Efficient CSV Imports in Rails
Contents
Rails has great capabilities for working CSV files. However, like with many things, the most obvious way is not the most efficient.
We noticed this when our server had major fluctuations in memory consumption. After digging through metrics, made easy thanks to Prometheus and Grafana. We noticed that the spikes were due to our CSV uploads.
Examining CSV Import
Our processor is responsible for bringing in coordinates from legacy systems and ones that cannot support our API.
The original code:
require 'csv'
class CsvProcessor
def self.import_locations(file)
CSV.parse(file.read) do |row|
Location.create(
name: row['Name'],
lat: row['Lat'],
lon: row['Lon']
)
end
end
end
Looking at this code, I quickly came to the assumption that
read
was storing the entire file in memory before parsing.
Which sent me on a search for a more efficient parsing method.
Better Parsing Method
Through my search, I came across an amazingly detailed article on how to get the most memory efficient reads possible. It turns out, we were using the least efficient method to parse CSV files. I won’t put all the statistics here because the original article does a great deep dive on all the possibilities. I will only include the most efficient method, and the one we used.
Efficient read code:
require 'csv'
class CsvProcessor
def self.import_locations(file)
CSV.foreach(file) do |row|
Location.create(
name: row['Name'],
lat: row['Lat'],
lon: row['Lon']
)
end
end
end
The change was minor. I had to use CSV.foreach
instead of CSV.parse
which
performs a line by line streaming traversal of the file. When working with files
it is beneficial to have a stream. Streams only stores as much information as
needed during each cycle. In this case, it only needs one line.

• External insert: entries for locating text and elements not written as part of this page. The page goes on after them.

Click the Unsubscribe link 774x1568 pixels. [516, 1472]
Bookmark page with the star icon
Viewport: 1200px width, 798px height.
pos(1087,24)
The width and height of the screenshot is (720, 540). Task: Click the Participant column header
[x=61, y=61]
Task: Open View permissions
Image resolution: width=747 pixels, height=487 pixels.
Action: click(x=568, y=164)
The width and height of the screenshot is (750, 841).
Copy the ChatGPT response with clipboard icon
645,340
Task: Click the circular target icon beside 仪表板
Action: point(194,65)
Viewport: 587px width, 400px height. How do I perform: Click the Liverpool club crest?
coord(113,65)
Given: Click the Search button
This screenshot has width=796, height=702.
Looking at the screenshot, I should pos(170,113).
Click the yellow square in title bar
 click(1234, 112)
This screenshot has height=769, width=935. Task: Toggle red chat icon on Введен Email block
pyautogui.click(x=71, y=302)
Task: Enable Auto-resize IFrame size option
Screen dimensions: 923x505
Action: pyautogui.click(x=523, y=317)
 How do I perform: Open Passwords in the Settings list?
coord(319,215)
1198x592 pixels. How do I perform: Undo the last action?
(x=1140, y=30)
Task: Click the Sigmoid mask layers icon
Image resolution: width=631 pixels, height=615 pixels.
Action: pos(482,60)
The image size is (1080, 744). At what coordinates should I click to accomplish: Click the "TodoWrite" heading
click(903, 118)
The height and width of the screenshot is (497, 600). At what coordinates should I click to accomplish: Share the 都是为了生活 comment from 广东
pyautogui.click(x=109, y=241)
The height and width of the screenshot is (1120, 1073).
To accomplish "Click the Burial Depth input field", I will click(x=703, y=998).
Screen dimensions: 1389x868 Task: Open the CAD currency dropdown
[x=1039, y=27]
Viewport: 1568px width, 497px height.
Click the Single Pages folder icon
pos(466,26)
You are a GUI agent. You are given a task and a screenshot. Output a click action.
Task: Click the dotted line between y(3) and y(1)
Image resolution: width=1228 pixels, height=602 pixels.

I also got to eliminate the manual read. This cleaned up my code a bit, and I was
more than happy to let CSV.foreach
handle the reading for me.
This one change eliminated our memory spikes. Making CSV imports a minor event for the server.
Reducing the Number of Creates
However, while looking a the metrics around CSV imports I also noticed that it
took a long time to import a CSV. The most glaring suspect was the create
on
every row.
Rails libraries come to the rescue! There is a great library, activerecord-import, which allows for a singe database transaction for multiple creates and doesn’t complicate the code much.
I eagerly tried to insert all the records in a single transaction. Although this had some speed improvement, it shot up our memory consumption again. So I started experimenting with intervals. With some trial and error, I arrived at 200 records per transaction. It didn’t consume too much memory and was actually the fastest. Anything below 200 created too many transactions and the efficiency dropped. Anything above 200 was creating too large of transactions for them to be efficiently saved.
My final code:
require 'csv'
class CsvProcessor
def self.import_locations(file)
locations = []
CSV.foreach(file) do |row|
locations << Location.new(
name: row['Name'],
lat: row['Lat'],
lon: row['Lon']
)
if locations.length > 200
Location.import locations
locations = []
end
end
Location.import locations
end
end
This change required a bit more code. I had to maintain a list of locations to import. Which I checked for the appropriate length, 200, every iteration.
Once the file read was complete. I performed a final import to save any remaining locations. If the list was empty, it would result in no import.
This final change improved our import time over 10x and made this small project much more worth it!